Task to complete:
Gather every line of the entries that includes the word "card".

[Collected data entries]
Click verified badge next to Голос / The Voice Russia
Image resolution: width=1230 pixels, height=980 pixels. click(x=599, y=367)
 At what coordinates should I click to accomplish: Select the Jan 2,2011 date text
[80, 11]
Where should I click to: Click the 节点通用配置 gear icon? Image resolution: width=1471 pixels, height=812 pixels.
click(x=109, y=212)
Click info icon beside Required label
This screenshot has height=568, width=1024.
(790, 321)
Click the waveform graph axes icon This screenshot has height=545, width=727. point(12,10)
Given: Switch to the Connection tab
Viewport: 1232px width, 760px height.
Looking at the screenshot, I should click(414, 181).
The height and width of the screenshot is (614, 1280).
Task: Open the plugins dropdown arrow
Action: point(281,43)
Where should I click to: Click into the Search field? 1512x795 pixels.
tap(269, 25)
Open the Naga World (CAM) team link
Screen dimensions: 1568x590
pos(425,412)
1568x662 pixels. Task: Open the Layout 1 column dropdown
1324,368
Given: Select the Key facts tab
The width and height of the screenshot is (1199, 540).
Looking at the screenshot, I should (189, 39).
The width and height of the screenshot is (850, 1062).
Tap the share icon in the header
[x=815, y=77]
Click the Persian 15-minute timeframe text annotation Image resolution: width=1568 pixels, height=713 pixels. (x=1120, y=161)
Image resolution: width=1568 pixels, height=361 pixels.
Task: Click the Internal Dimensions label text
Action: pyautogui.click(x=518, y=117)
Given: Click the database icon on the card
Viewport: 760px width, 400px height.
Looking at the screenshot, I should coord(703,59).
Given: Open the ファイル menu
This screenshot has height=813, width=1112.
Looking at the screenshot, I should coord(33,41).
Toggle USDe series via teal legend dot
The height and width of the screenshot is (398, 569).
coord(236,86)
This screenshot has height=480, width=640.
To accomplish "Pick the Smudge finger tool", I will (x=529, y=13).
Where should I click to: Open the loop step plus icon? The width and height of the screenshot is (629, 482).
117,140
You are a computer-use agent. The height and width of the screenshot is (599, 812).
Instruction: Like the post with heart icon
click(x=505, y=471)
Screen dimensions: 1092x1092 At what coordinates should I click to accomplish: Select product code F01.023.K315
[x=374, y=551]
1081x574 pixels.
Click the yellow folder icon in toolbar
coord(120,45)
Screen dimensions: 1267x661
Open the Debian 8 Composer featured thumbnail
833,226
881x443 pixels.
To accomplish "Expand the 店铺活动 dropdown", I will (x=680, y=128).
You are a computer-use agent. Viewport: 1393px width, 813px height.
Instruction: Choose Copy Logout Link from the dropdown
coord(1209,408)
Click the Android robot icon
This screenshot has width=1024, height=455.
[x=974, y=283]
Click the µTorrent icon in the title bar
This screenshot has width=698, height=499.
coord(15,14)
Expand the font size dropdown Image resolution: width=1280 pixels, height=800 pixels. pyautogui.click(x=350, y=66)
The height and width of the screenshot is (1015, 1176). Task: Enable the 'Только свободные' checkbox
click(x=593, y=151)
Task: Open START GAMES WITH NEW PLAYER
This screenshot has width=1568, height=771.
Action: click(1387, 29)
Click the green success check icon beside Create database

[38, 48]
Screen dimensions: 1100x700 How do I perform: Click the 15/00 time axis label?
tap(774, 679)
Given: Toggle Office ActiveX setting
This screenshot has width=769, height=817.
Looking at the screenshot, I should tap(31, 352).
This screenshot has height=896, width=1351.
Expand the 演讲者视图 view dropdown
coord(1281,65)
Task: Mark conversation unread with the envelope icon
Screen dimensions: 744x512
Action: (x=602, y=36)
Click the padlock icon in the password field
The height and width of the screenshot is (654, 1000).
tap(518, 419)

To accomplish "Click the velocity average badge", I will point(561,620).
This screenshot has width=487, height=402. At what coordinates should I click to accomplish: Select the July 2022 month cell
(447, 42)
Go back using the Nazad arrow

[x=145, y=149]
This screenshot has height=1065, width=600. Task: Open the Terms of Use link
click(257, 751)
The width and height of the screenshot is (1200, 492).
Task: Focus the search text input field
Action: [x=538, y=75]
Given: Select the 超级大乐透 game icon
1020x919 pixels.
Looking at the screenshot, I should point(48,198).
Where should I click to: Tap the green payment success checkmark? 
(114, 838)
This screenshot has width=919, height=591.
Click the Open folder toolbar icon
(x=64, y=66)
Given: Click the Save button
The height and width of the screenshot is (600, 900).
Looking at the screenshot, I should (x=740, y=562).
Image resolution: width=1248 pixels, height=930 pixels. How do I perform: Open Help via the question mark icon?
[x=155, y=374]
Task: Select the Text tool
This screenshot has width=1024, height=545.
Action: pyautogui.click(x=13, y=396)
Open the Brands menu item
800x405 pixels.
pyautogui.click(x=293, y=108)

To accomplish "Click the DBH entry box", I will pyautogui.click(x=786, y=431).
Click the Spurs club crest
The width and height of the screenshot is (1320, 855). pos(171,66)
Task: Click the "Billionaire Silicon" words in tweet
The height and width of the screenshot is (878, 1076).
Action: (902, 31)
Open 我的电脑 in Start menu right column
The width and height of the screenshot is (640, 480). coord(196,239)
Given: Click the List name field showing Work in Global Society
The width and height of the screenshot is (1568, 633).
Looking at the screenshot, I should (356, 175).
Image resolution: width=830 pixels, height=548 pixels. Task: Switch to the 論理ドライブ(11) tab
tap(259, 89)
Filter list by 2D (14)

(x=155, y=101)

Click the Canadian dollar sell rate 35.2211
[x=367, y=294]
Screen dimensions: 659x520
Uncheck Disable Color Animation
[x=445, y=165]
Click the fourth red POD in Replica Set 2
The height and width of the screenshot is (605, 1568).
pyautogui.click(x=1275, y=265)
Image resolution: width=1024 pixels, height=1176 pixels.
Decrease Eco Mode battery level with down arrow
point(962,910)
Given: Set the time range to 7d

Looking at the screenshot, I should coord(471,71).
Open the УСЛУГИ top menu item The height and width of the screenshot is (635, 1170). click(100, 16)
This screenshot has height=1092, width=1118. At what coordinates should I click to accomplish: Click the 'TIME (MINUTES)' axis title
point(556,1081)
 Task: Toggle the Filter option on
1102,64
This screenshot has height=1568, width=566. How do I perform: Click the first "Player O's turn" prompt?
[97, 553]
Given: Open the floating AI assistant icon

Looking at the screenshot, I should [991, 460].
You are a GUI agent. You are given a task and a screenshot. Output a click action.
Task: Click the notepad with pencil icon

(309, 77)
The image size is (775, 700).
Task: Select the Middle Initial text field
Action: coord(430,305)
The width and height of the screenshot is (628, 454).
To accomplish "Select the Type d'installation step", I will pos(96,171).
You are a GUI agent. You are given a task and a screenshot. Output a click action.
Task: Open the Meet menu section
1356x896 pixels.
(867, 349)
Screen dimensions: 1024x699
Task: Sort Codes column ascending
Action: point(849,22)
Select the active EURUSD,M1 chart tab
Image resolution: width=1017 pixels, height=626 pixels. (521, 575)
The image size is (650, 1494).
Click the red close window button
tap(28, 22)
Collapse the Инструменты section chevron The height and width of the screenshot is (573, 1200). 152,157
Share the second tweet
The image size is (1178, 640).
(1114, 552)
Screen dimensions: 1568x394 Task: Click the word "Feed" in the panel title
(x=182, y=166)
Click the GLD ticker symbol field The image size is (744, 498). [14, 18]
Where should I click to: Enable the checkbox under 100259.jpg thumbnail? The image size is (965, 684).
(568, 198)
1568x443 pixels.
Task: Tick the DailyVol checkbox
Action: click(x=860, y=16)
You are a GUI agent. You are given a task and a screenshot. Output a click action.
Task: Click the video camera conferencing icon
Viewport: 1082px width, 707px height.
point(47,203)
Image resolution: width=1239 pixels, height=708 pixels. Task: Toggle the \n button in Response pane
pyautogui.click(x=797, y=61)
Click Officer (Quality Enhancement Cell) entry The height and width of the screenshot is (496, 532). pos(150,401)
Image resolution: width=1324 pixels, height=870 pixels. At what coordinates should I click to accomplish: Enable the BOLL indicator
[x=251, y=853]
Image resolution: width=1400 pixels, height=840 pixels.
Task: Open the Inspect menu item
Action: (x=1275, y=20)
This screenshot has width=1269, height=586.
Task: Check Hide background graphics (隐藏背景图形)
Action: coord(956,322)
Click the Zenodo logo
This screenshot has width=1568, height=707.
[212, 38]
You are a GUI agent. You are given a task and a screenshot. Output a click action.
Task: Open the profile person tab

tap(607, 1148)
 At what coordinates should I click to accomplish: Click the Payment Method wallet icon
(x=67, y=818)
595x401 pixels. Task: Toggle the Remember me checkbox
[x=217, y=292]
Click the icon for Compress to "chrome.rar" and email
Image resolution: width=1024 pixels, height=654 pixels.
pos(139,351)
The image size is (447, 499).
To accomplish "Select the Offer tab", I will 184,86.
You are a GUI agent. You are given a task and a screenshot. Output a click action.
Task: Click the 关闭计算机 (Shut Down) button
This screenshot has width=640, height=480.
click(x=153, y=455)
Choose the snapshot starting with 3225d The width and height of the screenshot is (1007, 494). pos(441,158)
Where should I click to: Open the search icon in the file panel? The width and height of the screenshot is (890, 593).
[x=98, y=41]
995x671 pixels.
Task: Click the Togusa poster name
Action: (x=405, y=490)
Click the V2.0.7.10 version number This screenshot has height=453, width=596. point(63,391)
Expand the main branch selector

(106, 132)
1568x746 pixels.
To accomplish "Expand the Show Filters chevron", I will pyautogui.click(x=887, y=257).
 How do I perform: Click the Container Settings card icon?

Exercise response:
Given: Click the database icon on the card
 How do I perform: Click the Container Settings card icon?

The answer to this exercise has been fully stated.